Tuesday, October 26, 2010

Cincinnati Style Chili

Tonight I found an old recipe I used to make. It's Cincinnati Style Chili. For those who don't know what that is, it sometimes go by the name 3-way chili...or 4-way chili...or 5-way chili. Basically it's like a meat sauce that goes on top of spaghetti. Then, you can top it with whatever you like....kidney beans, cheese, fresh onions, etc. It's a different taste. I love it, but it definitely isn't what you'd expect from chili. It has cloves, cinnamon and chocolate in it!

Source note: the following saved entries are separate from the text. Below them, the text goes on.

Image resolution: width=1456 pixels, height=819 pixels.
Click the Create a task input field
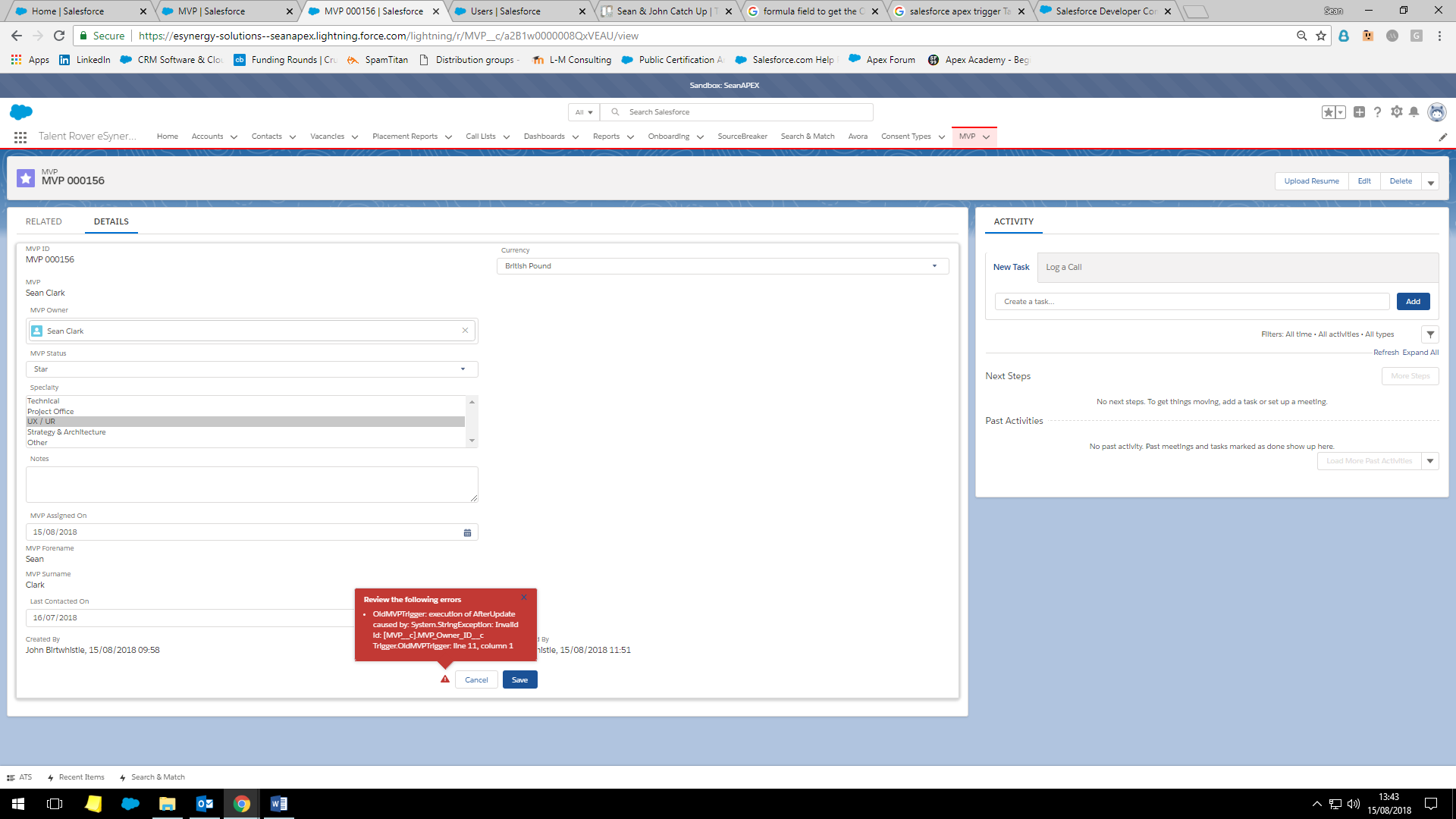pos(1191,302)
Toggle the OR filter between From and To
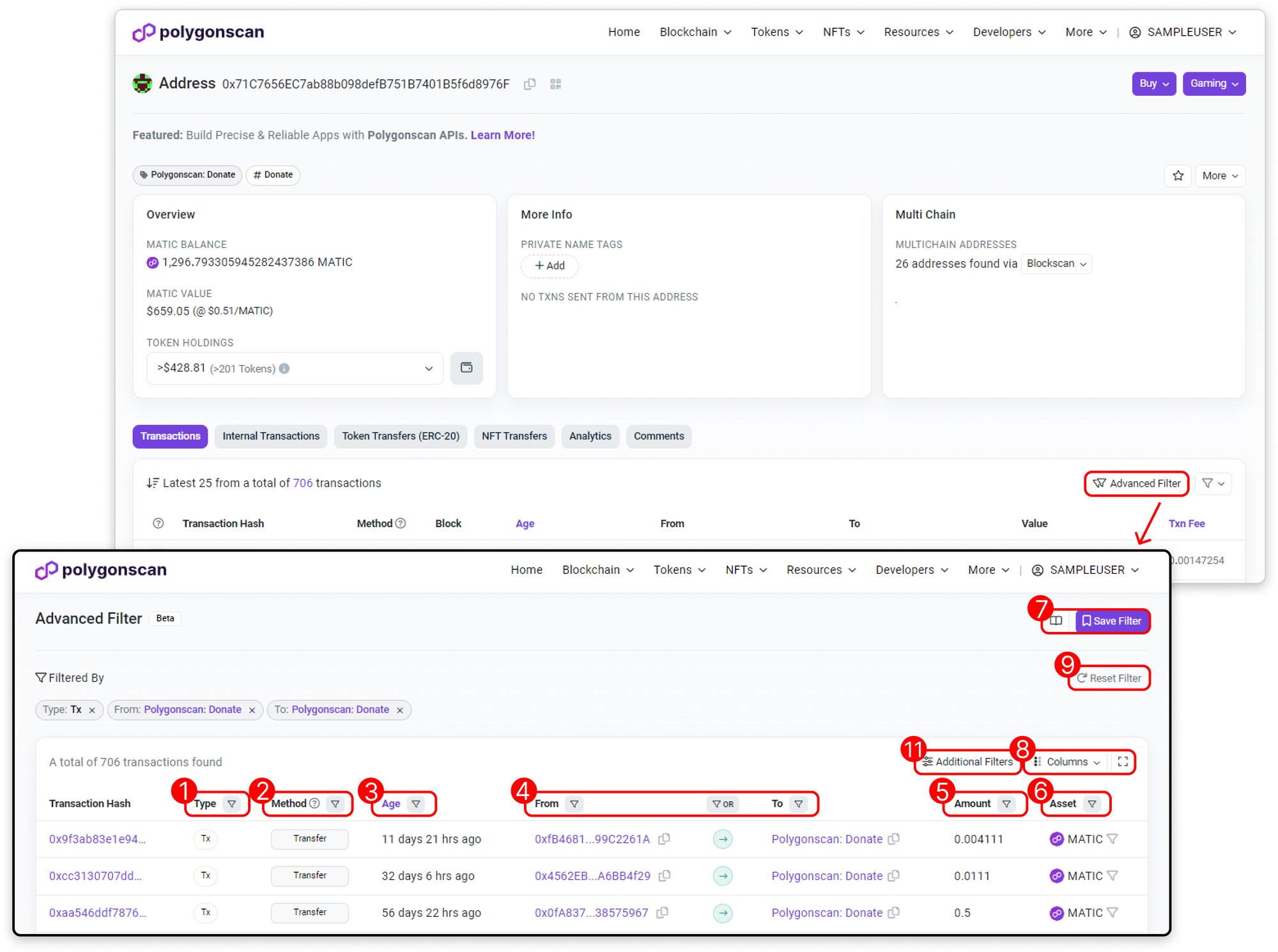The width and height of the screenshot is (1278, 952). click(723, 804)
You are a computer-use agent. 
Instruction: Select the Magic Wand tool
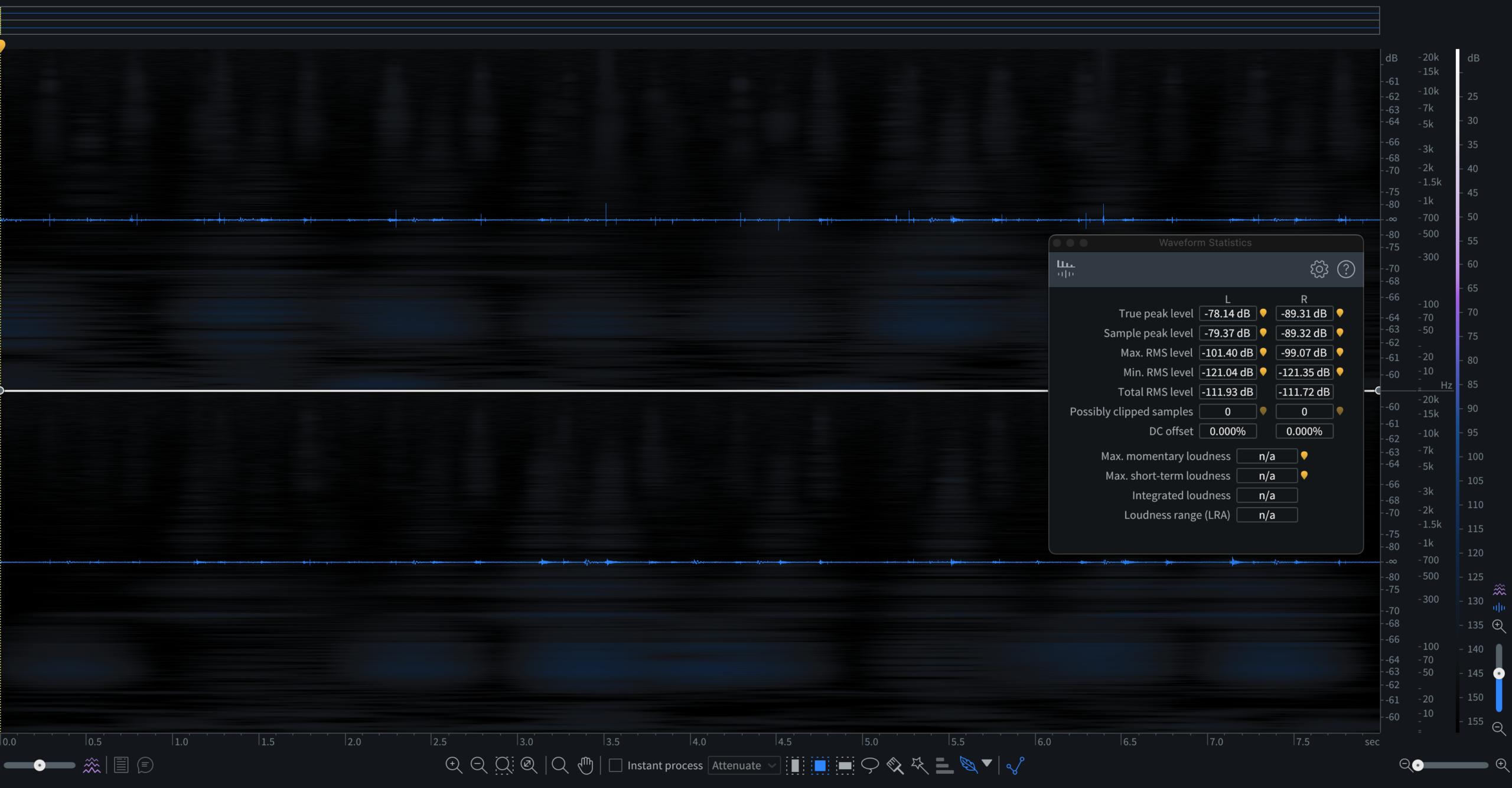[x=920, y=766]
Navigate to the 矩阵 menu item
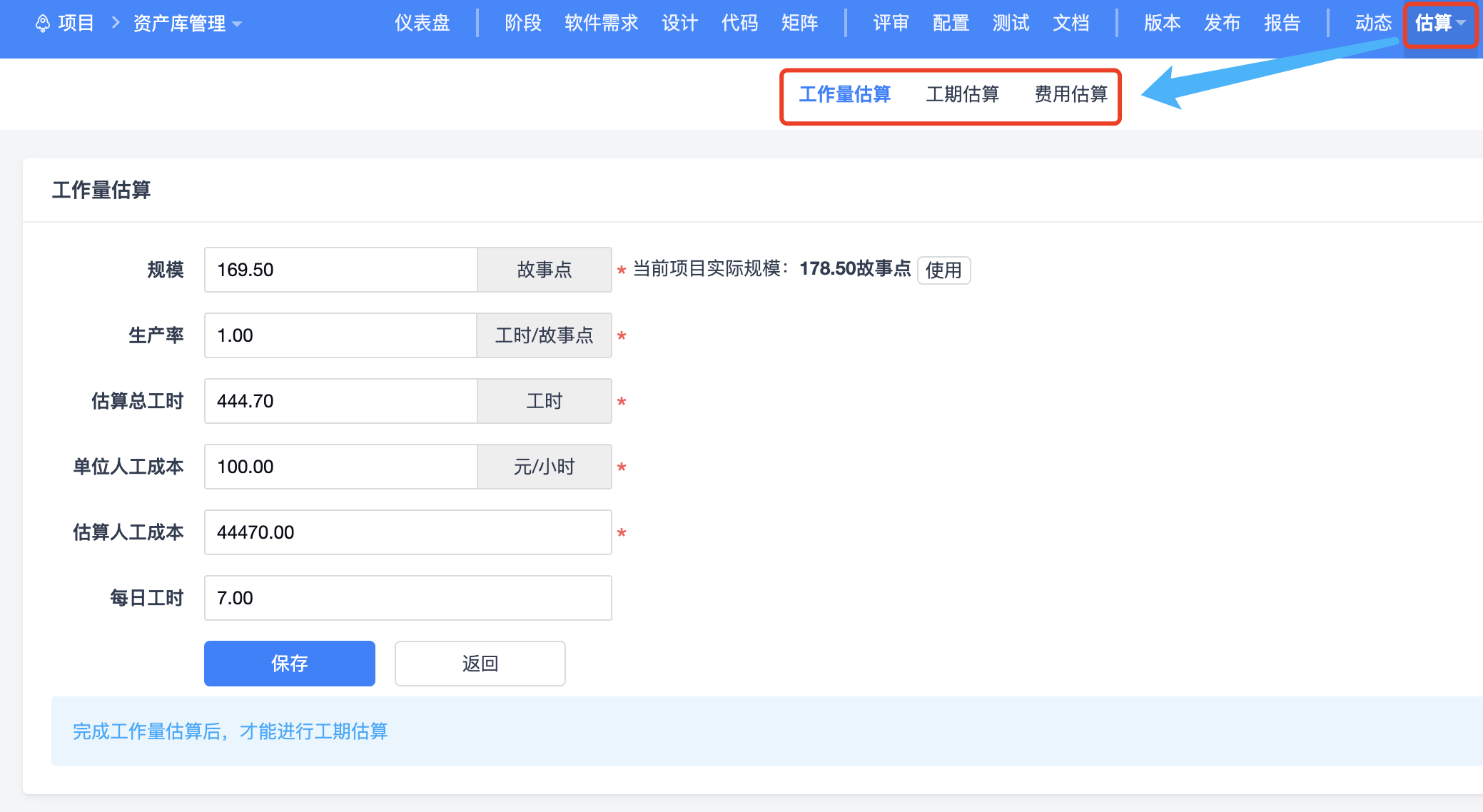The image size is (1483, 812). (x=799, y=24)
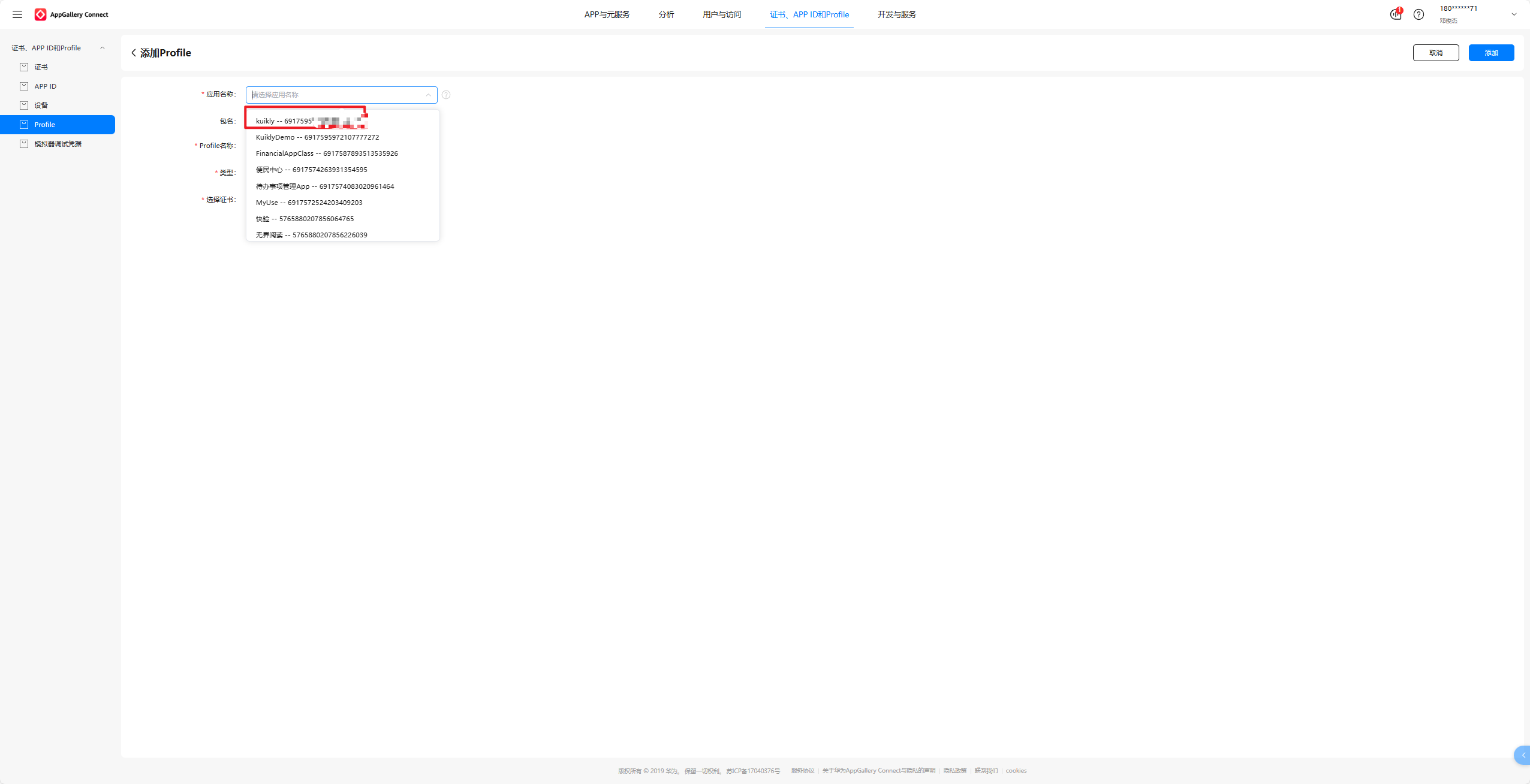
Task: Open the hamburger menu icon
Action: tap(17, 14)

I made my Cincinnati Style Chili candida-free (Phase 2). The one ingredient I omitted from the original recipe is worcestershire sauce. You can also use brown rice noodles for the spaghetti under the sauce. I really like the Tinkyada brand of brown rice elbow macaroni. If you're going candida-free, you would also not want to top it with cheese. But fresh onions would add a nice crunch and good flavor.

CINCINNATI STYLE CHILI
2 lbs. hamburger, browned and drained
4 cups water
2 8-oz. cans of tomato sauce (Hunt's is candida-free)
2 cups chopped onion
1 cup chopped celery
1 Tablespoon chili powder
2 Tablespoons fresh lemon juice
1 Tablespoon minced garlic
2 teaspoons cinnamon
1 teaspoon salt
1 teaspoon pepper
1 teaspoon cumin
1/2 teaspoon allspice
1/4 teaspoon cloves
1/2 oz. unsweetened chocolate
2 bay leaves

Bring to a boil in a large saucepan. Then lower to a simmer. Simmer for several hours. The longer you simmer, the more potent the flavors. Remove the cloves and bay leaves before eating.

Put macaroni noodles on a plate. Top with Cincinnati Style Chili, then top with fresh onions.